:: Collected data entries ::
▬▬▬▬▬▬▬▬▬▬
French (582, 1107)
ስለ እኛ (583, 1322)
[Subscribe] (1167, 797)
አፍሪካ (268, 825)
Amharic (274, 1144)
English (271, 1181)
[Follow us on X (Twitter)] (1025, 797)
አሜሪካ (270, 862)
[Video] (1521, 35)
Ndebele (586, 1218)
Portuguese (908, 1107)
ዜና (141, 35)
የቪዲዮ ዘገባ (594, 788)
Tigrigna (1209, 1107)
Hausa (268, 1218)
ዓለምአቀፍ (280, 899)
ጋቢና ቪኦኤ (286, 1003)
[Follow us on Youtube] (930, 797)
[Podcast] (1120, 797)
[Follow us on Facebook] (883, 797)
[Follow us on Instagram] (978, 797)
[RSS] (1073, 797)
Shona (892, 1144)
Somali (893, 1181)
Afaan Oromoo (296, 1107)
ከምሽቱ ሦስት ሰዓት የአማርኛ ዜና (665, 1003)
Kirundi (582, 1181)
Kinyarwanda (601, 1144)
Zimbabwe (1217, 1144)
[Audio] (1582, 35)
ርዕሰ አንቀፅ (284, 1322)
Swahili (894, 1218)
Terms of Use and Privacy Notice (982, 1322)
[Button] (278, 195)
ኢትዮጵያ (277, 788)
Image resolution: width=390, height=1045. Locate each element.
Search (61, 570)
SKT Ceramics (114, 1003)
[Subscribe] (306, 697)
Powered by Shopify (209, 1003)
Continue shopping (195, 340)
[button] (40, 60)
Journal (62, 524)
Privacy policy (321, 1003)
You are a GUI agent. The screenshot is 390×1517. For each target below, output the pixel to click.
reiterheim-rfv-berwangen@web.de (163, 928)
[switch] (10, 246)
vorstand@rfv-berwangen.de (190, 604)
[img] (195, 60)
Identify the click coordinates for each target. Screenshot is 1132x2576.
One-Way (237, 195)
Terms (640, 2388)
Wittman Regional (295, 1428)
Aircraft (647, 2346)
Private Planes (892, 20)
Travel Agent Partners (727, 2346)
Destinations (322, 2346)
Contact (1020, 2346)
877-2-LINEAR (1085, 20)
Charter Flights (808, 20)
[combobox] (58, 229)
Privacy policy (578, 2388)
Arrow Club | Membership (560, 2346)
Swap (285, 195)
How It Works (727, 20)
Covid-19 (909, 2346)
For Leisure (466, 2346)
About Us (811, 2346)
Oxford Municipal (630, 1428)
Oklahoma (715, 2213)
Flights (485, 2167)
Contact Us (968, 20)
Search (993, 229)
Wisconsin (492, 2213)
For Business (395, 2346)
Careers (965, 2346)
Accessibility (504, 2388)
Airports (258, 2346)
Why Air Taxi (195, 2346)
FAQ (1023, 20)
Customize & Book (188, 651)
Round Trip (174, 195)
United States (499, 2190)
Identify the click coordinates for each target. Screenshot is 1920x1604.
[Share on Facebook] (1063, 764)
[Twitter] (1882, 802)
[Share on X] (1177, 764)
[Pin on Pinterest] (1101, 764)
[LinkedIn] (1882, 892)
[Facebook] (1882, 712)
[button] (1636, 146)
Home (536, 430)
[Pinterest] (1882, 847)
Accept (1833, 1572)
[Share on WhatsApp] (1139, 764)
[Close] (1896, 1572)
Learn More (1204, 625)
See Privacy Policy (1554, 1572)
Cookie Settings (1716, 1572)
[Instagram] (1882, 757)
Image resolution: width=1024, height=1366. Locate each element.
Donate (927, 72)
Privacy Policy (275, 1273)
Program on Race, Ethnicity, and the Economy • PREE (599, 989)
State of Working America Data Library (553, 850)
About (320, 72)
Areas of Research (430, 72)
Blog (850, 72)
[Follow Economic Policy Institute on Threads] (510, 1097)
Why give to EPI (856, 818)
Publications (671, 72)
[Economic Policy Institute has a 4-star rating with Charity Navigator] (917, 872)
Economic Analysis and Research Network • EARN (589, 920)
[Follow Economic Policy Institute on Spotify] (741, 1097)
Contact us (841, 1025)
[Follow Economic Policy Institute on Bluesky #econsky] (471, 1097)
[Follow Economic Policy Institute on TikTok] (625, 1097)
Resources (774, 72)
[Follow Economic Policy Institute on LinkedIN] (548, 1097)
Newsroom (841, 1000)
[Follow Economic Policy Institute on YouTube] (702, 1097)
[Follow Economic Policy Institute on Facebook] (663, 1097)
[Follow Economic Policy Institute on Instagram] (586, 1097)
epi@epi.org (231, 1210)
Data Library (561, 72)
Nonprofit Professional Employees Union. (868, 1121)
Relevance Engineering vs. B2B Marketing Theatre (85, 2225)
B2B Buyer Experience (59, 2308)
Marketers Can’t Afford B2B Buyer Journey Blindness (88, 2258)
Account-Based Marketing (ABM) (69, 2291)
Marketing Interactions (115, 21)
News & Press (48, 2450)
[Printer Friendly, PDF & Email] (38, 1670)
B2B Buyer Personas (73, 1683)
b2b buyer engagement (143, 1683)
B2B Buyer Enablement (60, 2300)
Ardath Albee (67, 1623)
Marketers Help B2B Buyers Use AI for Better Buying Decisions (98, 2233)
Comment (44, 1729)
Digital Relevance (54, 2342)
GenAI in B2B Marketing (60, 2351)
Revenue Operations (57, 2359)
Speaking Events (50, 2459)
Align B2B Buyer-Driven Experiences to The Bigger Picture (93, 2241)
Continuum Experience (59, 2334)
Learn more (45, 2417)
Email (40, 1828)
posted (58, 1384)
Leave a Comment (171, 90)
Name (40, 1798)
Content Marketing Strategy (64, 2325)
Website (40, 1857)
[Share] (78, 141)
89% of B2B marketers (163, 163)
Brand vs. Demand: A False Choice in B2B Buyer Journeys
▬▬▬▬▬▬▬▬▬▬
:: Requirement ::
Each line holding the word "target" must be pulled from the records.

:: Expected answer ::
You are a GUI agent. The screenshot is 390×1517. For each target below, output the pixel to click.
Identify the click coordinates for each target. Screenshot is 1132x2576.
Identify the click coordinates for each target. Screenshot is 1920x1604.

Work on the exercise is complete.